投資への関心高まる!課題はリスクへの抵抗感

投資への関心高まる!課題はリスクへの抵抗感

セミナーや個人相談などの業務でみなさんのお声を聞く中で、投資への関心が高まっていることを実感しています。

以前なら、株式市場が活況の時に投資をしたい人が増え、市場が冷え込むと投資家は去る……を繰り返していました。

ここ数年は、相場環境に関係なく、老後の資産づくりを視野に、投資への関心が向いているように感じます。

その一方で、いまだリスクへの抵抗感が強い方もいらっしゃいます。

リスクへの対応が適切にできるようになれば、証券投資を活用する人が増えるのではないでしょうか。

金融商品を持つ目的トップは「老後の生活資金」

日本証券業協会では、3年に1度、個人投資家の証券投資への意識や実態を調査しています。

全国の20歳以上の7,000人を対象に、2021年6月~7月に行った「証券投資に関する全国調査」では、金融商品を持つ目的を複数回答で聞きました。

最も多い回答は「将来・老後の生活資金」。2018年より増えています。

2位の「将来の不測の事態への備え」は、3年前から減少、3位の「子供や孫の教育資金」も減っています。

「不測の事態」より「必ず訪れる老後」、「子や孫」より「自分の生活」ということでしょうか。

(グラフ1)

保有する人・興味を持つ人が増加した「株式」「投資信託」

保有する金融商品は何かを聞いたところ、預貯金に比べてリスク性の金融商品の保有率はまだまだです。

ですが、株式や投資信託の保有率は上がっています。

【各金融商品の保有率】主なもの。
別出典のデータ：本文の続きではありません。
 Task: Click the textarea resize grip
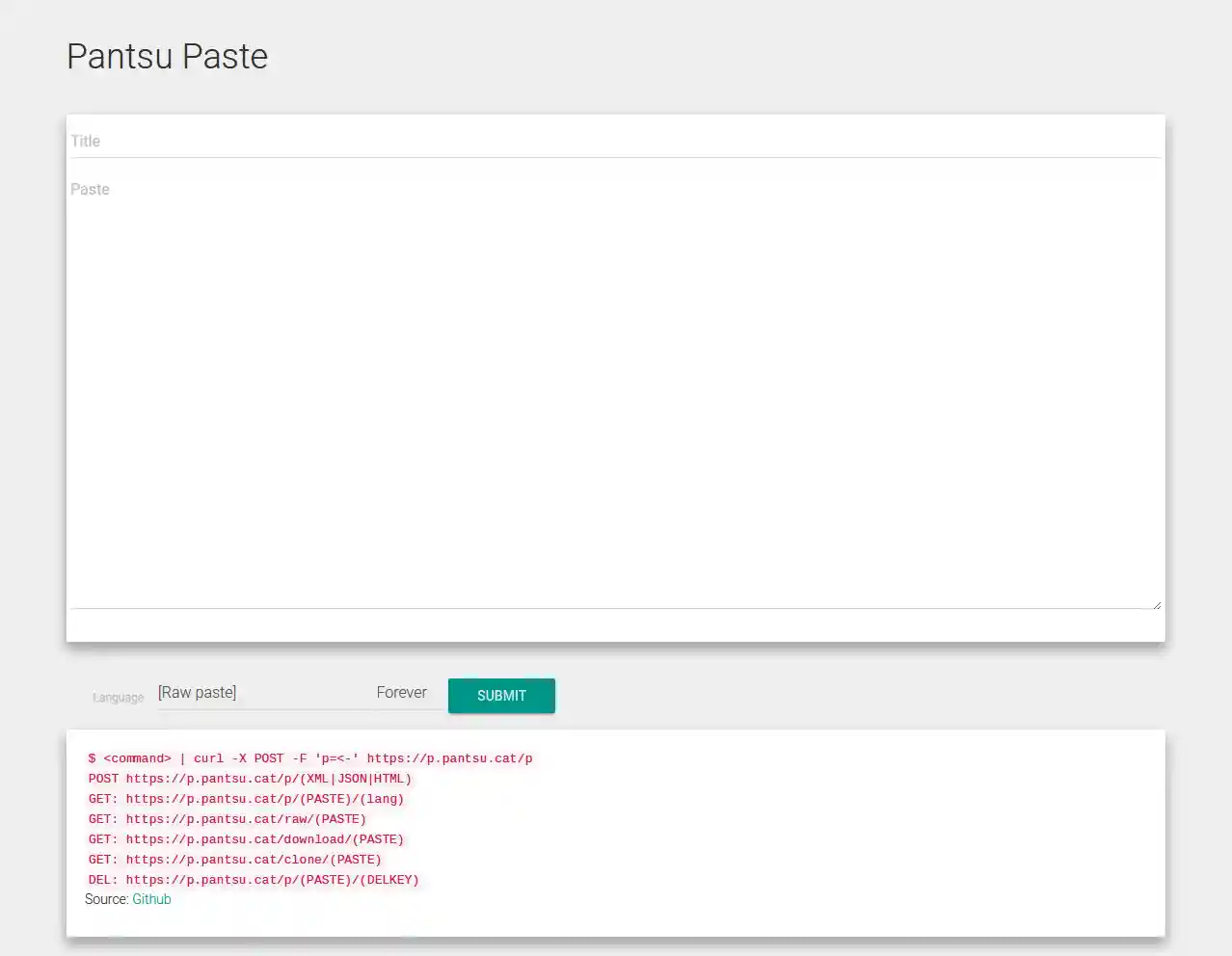pos(1157,603)
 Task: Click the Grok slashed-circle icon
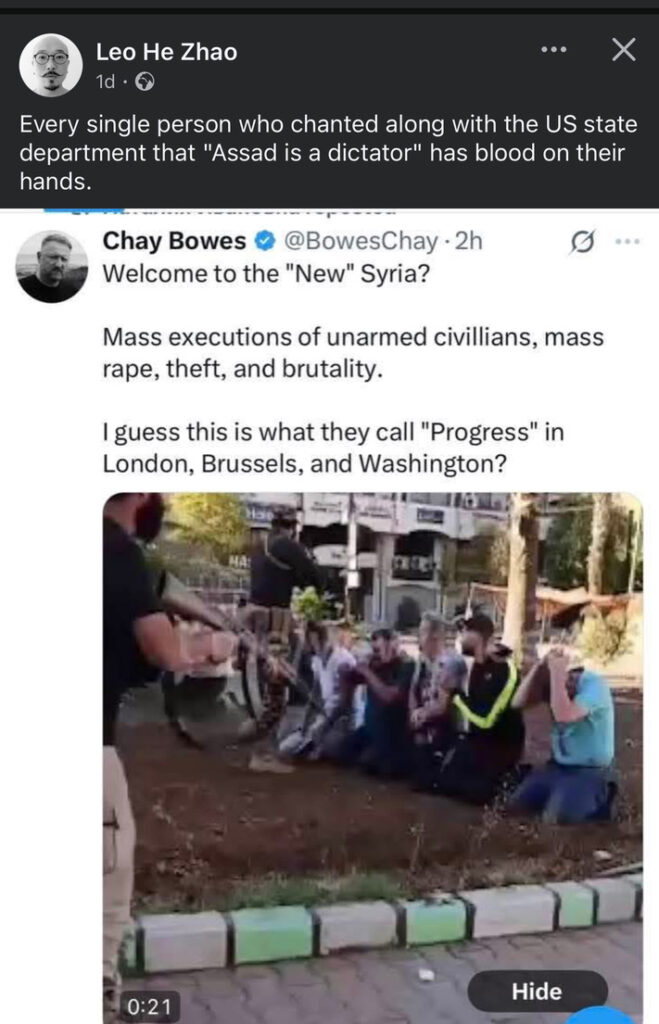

カッコ内は2018年

 

預貯金 :92.2%(92.8%)
株 式 :13.6%(12.6%)
投資信託:10.8%(  9.2%)
公社債 :  2.2%(  2.7%)
信 託 :  1.2%(  1.7%)
いずれも持っていない: 7.2%( 6.7%)

2018年の調査結果と比較すると、預貯金の微減に対して、株式は1ポイント増、投信は1.6ポイント増となっています。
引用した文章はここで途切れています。